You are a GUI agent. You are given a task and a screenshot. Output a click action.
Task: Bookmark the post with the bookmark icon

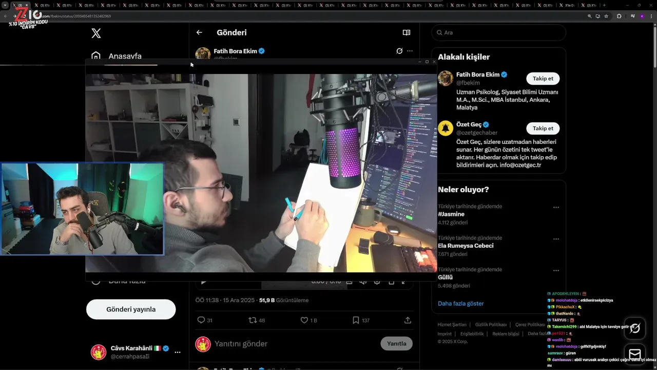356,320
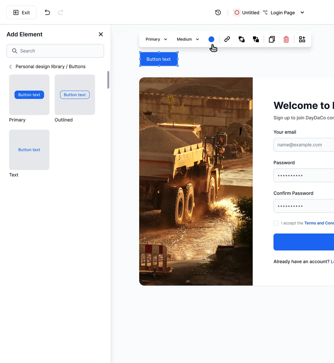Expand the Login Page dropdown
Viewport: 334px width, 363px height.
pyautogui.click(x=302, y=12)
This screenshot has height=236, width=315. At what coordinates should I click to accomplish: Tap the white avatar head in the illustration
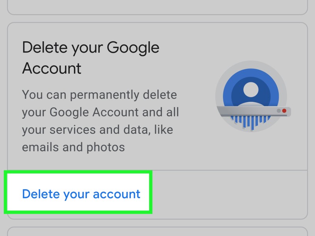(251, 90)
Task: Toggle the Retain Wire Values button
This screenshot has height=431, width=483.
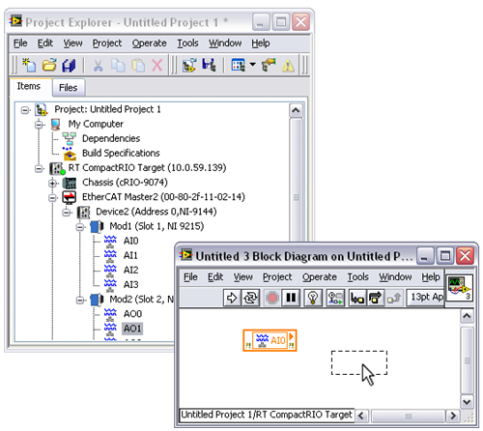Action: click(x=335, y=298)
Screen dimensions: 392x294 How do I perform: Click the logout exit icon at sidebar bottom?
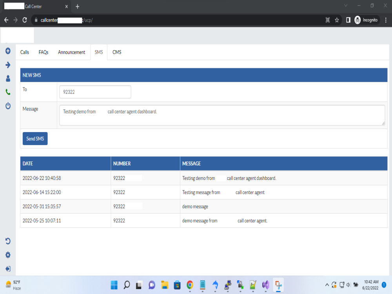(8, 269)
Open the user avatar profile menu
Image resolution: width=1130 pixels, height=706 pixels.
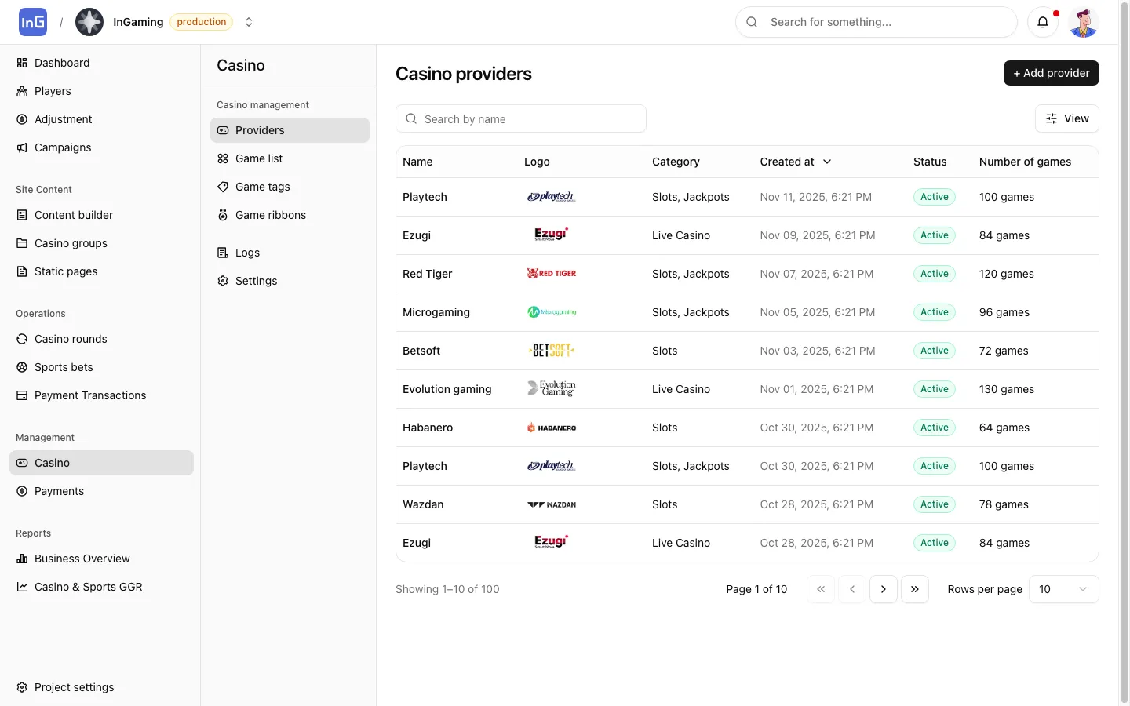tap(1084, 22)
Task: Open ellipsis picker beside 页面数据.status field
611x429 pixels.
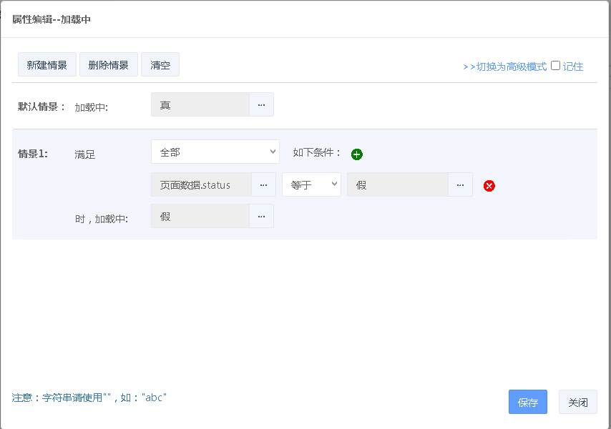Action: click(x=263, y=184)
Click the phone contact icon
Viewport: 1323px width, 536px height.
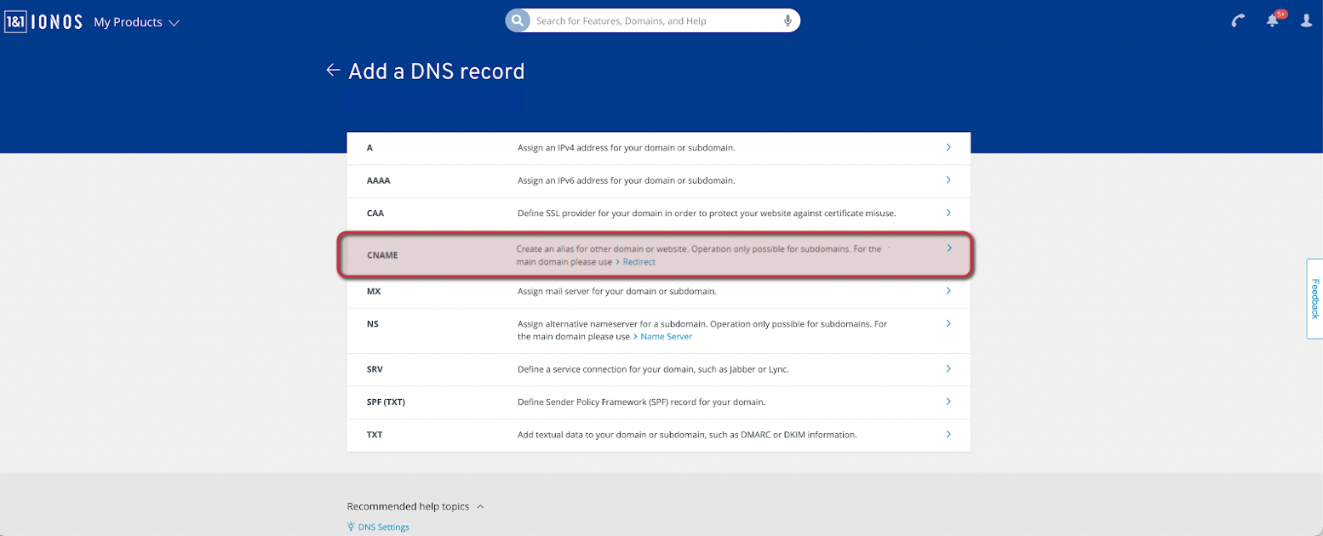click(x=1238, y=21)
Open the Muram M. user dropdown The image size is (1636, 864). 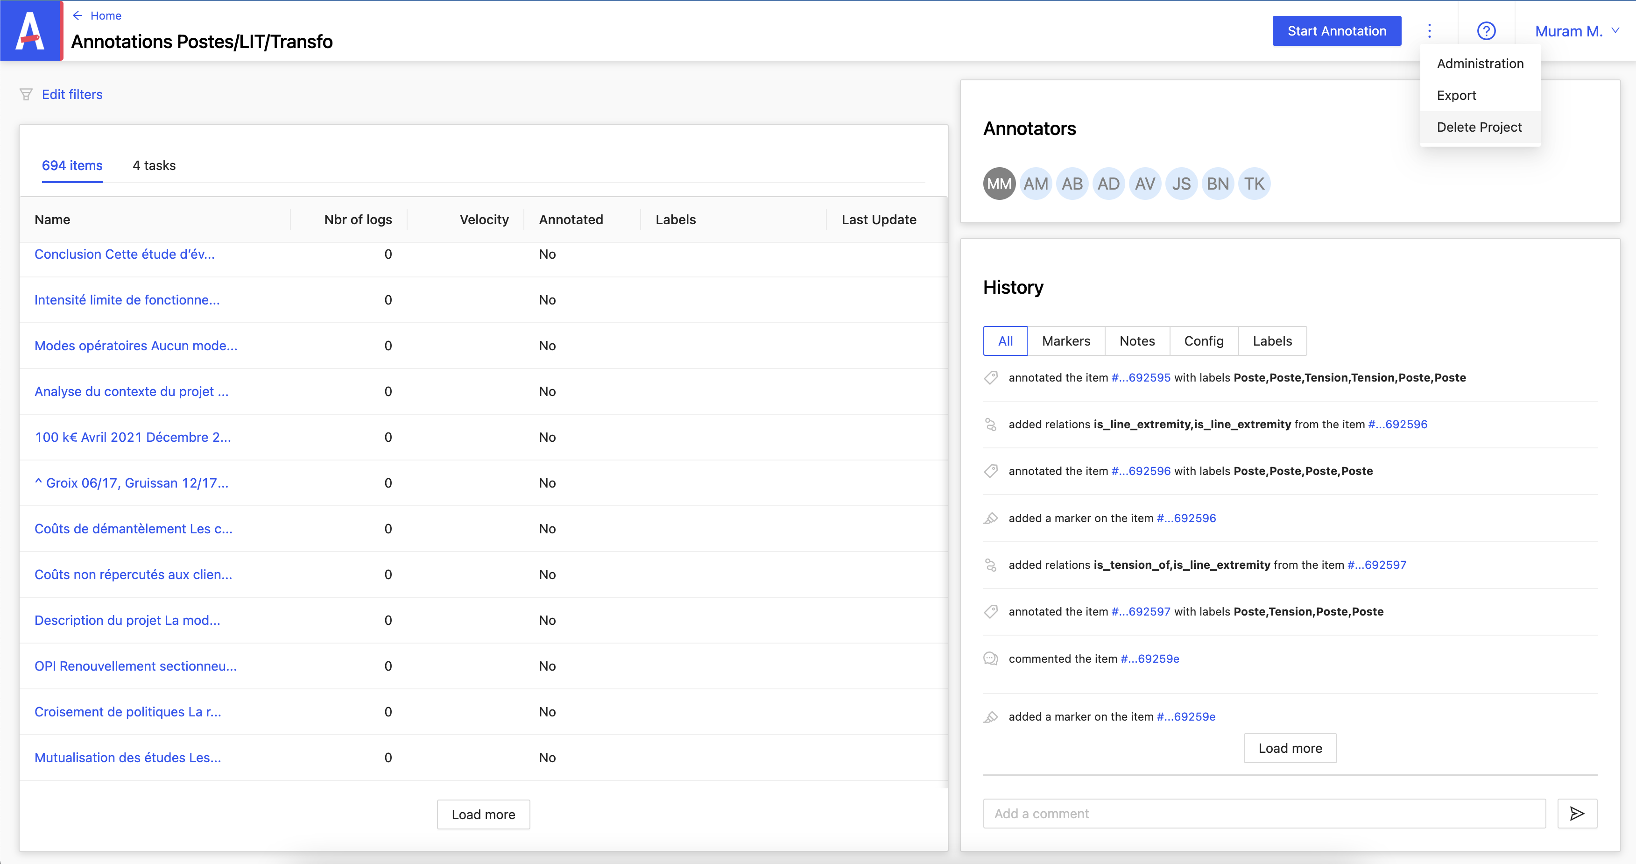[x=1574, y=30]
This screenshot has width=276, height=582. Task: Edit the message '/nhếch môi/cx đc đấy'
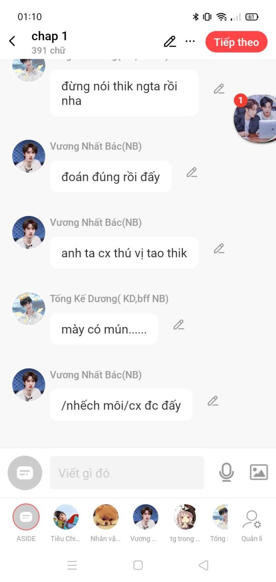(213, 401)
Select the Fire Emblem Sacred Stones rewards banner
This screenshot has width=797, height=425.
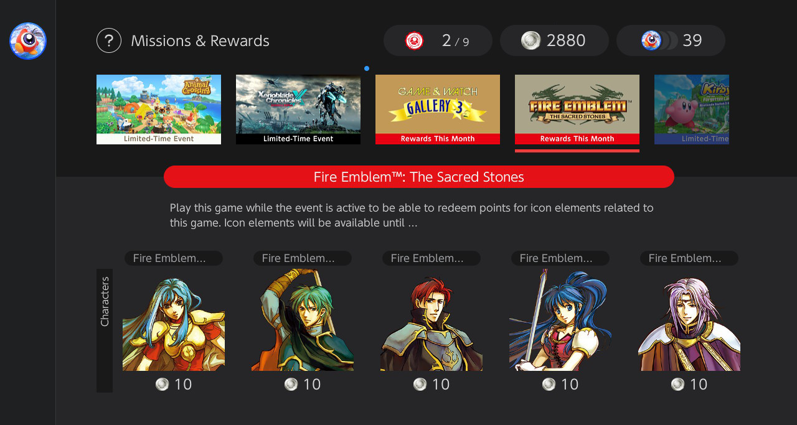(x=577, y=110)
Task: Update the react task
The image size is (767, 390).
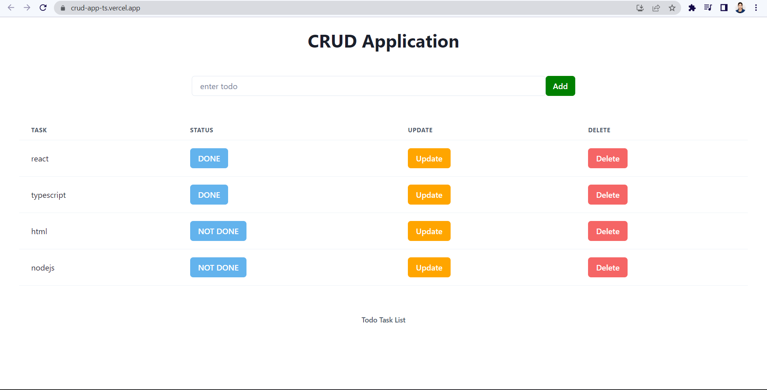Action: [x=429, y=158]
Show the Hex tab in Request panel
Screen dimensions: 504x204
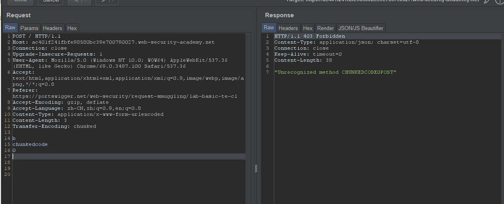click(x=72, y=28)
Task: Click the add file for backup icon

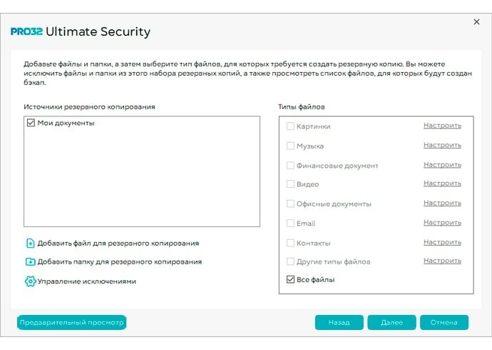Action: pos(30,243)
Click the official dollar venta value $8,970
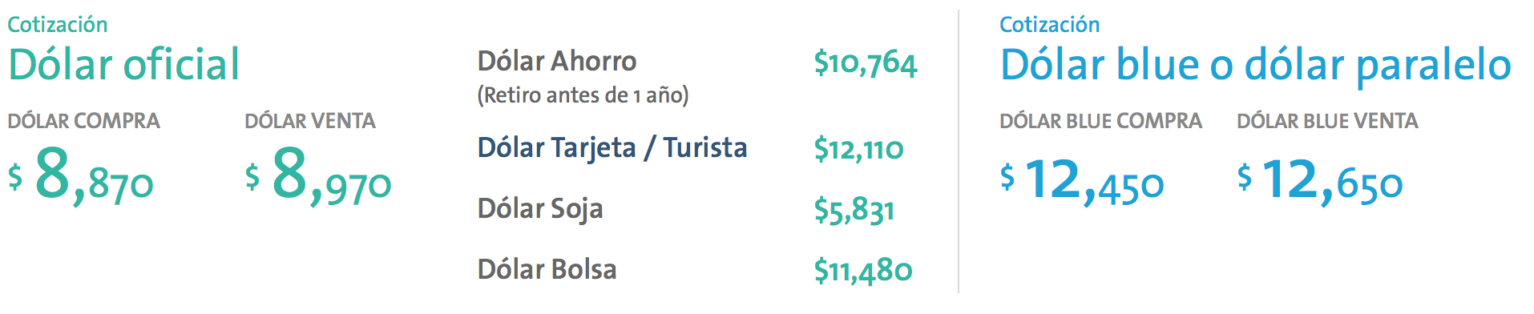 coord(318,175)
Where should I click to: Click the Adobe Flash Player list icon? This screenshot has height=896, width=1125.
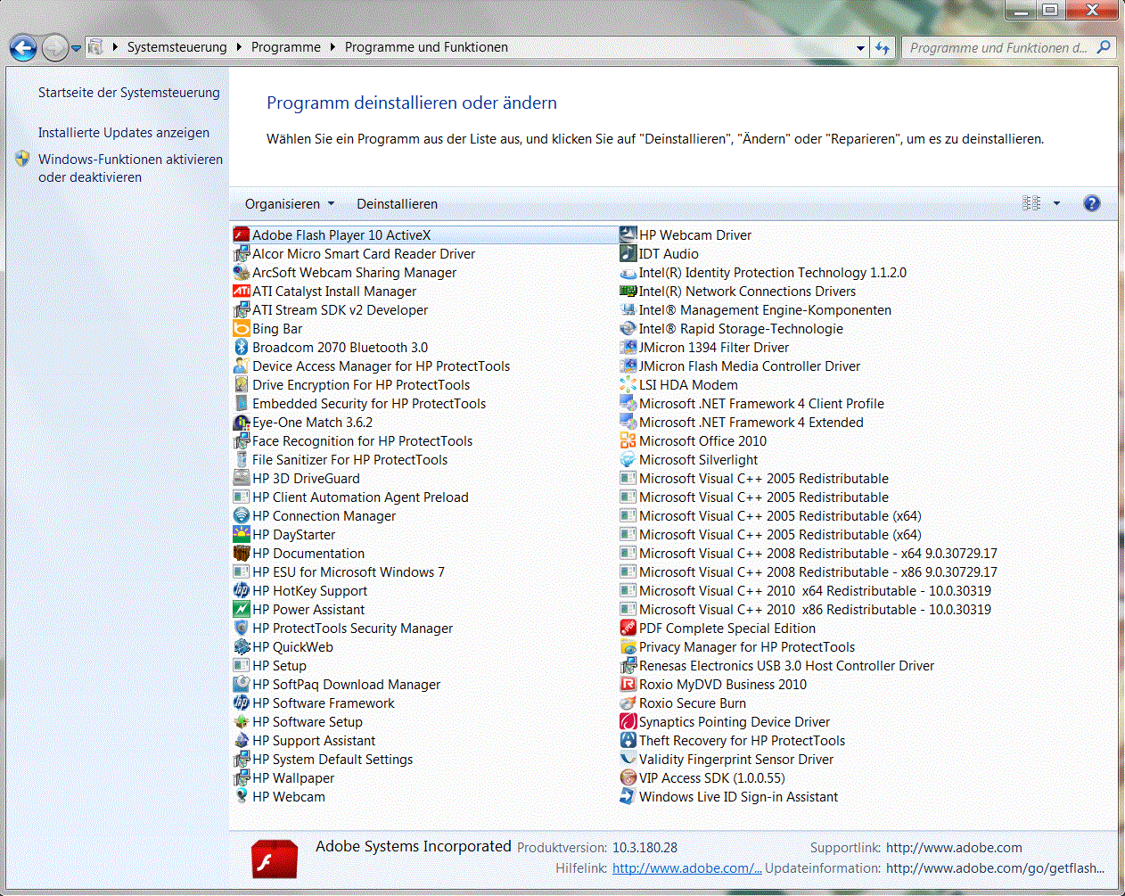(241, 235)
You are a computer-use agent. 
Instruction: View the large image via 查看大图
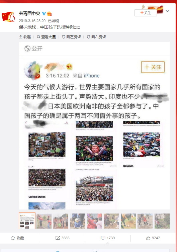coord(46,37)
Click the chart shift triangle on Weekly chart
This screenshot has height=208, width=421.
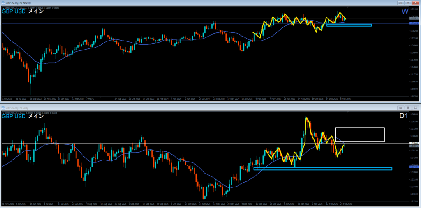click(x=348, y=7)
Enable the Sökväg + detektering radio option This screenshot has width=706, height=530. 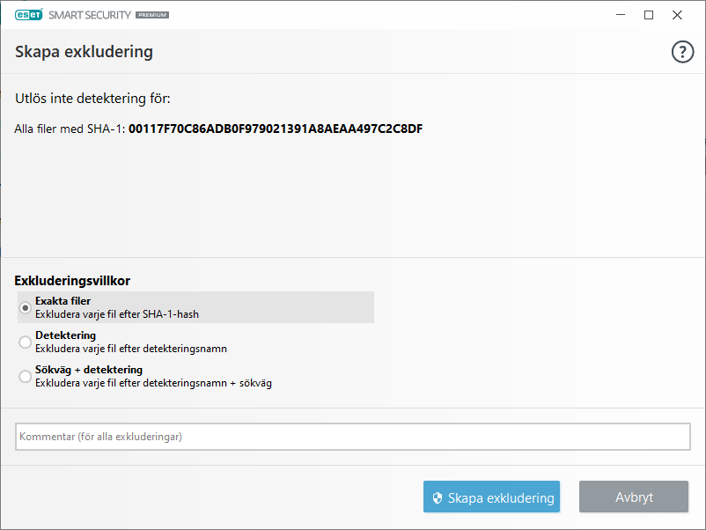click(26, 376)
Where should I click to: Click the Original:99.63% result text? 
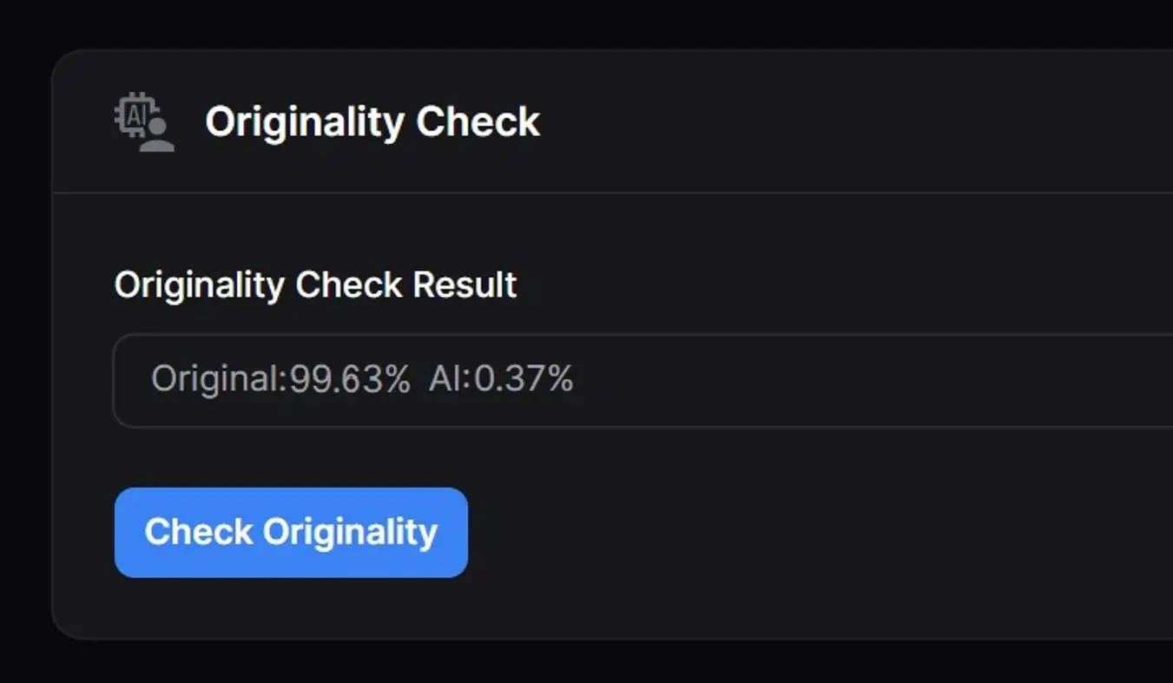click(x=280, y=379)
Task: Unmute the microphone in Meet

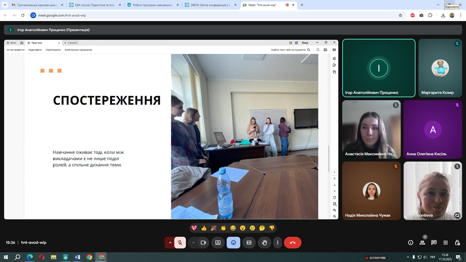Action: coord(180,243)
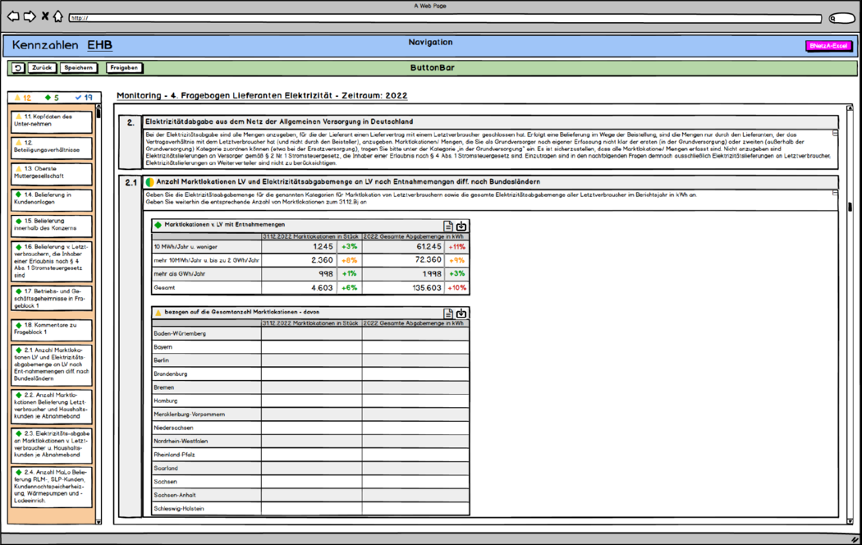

**Assignment**
Wherever a line in the listing contains the word "agent", copy that line out.

**Expected output**
You are a GUI agent. You are given a task and a screenshot. Output a click action.
You are a computer-use agent. 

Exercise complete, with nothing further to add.